### Exercise objective
Everything in the listing below must be set down again exactly, apart from the pictures.

### Stored data
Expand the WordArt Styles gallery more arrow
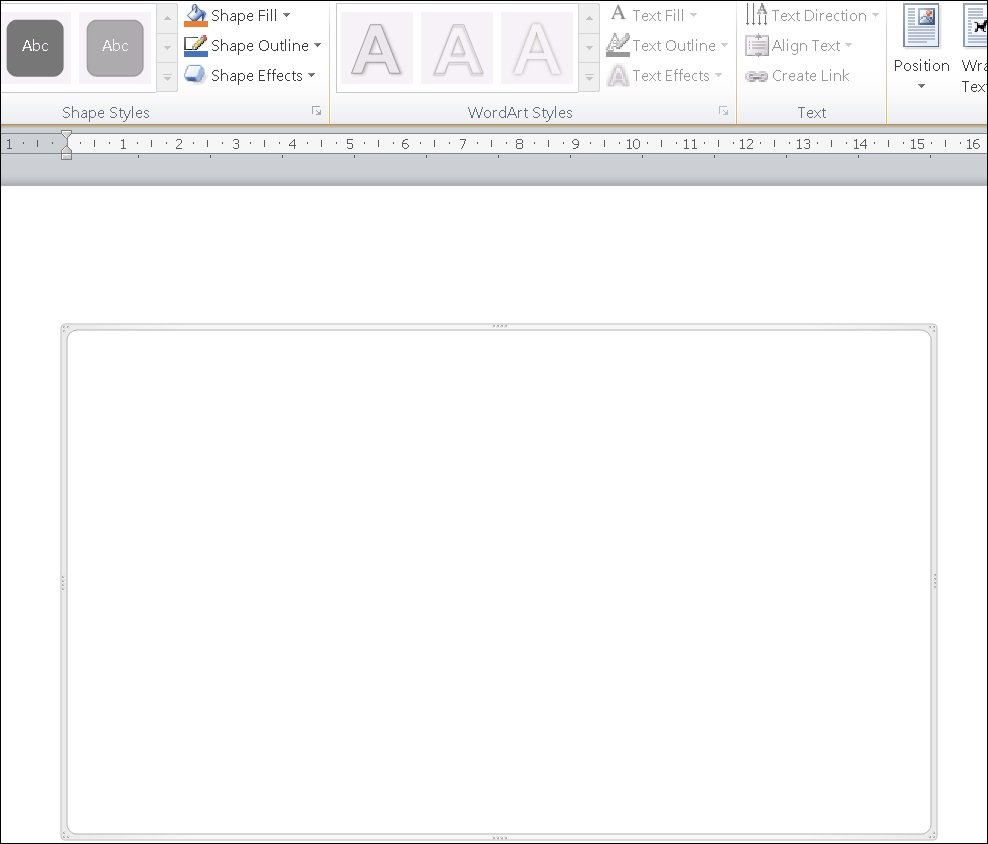 [x=589, y=78]
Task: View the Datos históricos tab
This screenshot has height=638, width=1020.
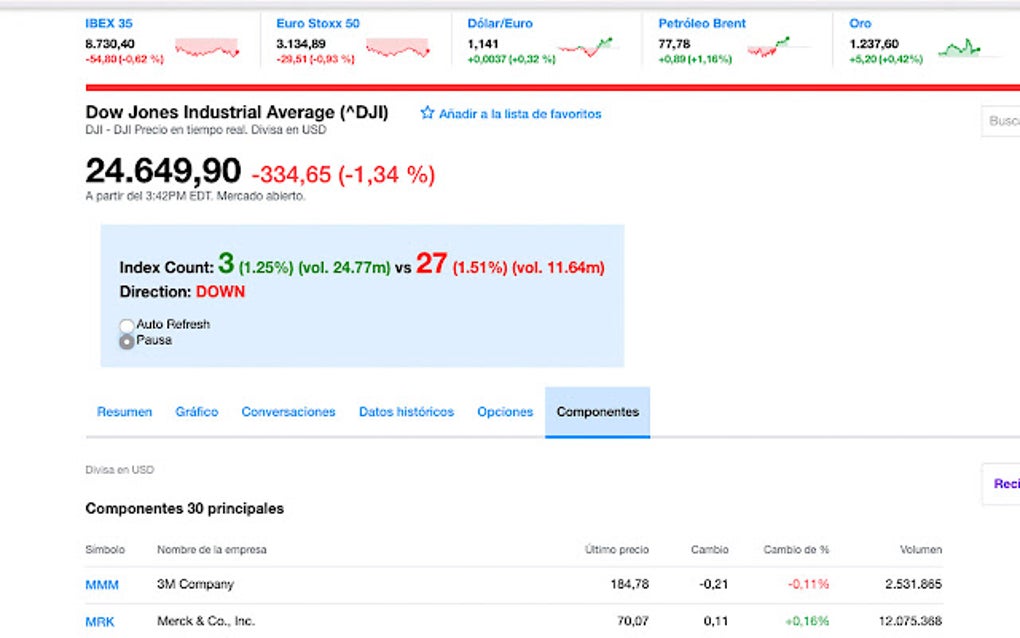Action: [x=406, y=411]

### Response to the exercise
Expand the WordArt Styles gallery more arrow
 [x=589, y=78]
Task: View the Datos históricos tab
This screenshot has height=638, width=1020.
Action: [x=406, y=411]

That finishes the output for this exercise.